Harris’ dual identities challenge America’s race labels

AP News

By Sally Ho

August 20, 2020

As a young girl, Neal said people often tried to make her choose one identity over the other because her mother is an immigrant from Philippines and her father is an African American who grew up in Chicago and Hawaii. And she said some Filipino relatives told her to avoid sounding or acting “too Black.”

“It turned into an anti-Blackness that I didn’t even know I had,” she said.

Sheila SatheWarner’s two sons are Black and Asian, just like Harris. SatheWarner is Indian American, and her husband is of African Caribbean descent via St. Croix.

While one boy looks more Indian and the other more Black, SatheWarner said she has stressed their Black heritage, much like Harris’ mother. She encourages them to embrace the natural texture of their hair and reminds them to never play with toy guns for fear of them being targeted by police.
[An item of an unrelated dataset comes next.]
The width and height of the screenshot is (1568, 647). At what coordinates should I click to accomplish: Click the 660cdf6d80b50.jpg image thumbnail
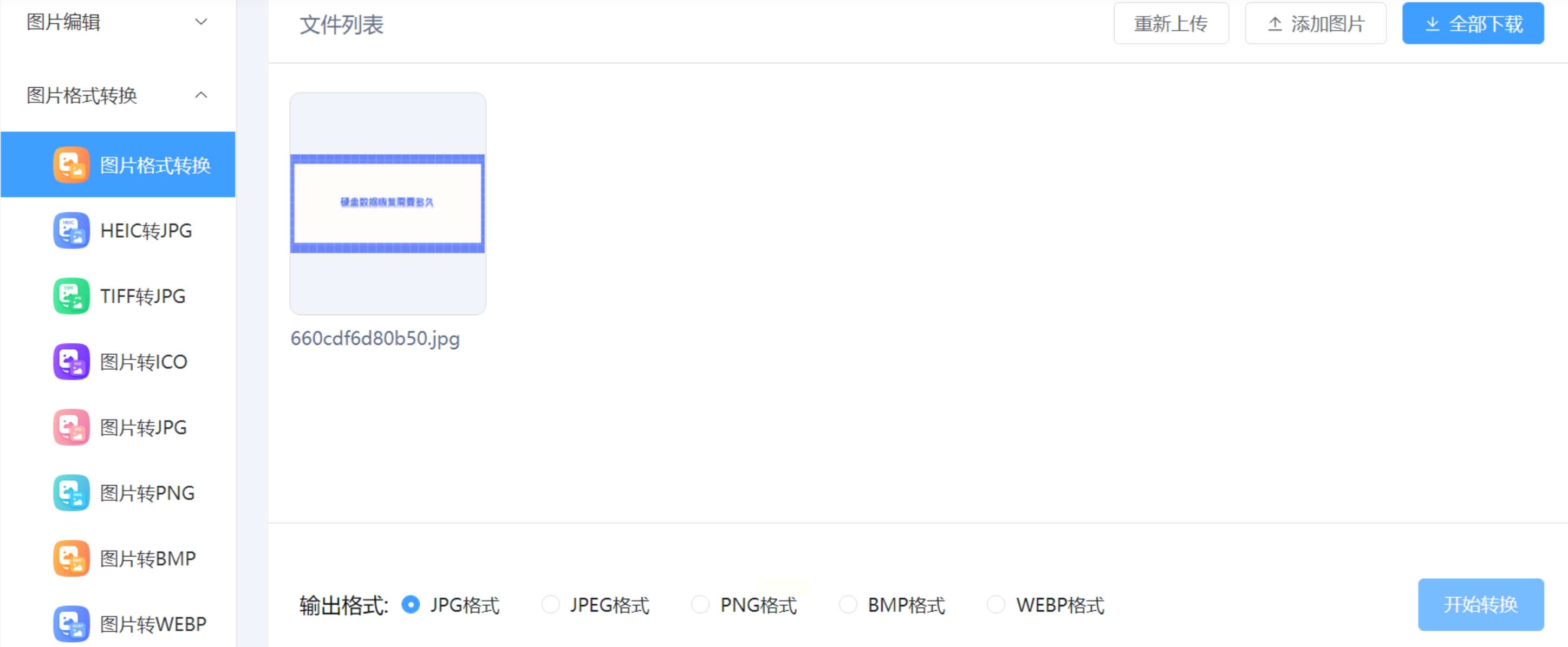point(388,203)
“We’ve always talked to them about both their heritages. We have been committed to visiting St. Croix,” said SatheWarner, a middle-school principal from Alameda, California. “They are both Black.”

The subject is inextricably linked to the “one drop rule,” a legal principle rooted in slavery that anyone with even a drop of Black lineage could not own land or be free. Today, it manifests itself in the way people visually categorize others and the social hierarchy between races, said Sarah Gaither, a Duke University professor studying race who herself is Black and white.

No one carries the same experience or should serve as “identity police,” said Gaither, who stressed the importance of allowing multiracial, multicultural people to define for themselves who they are, and accepting that a biracial person’s identity may evolve.

Officially, the U.S. census claims that about 3.5% of U.S. residents identified as two or more races in 2018, up from 2.4% in 2000. But when Pew conducted its own survey, its number increased five-fold when accounting for people who identified as one race but said that at least one of their parents was a different race or multiracial, as well as people who had at least one grandparent of a different race than themselves or their parents.

And though respondents were allowed to identify as more than one race in the U.S. census beginning in 2000, the race category options still are not all-encompassing.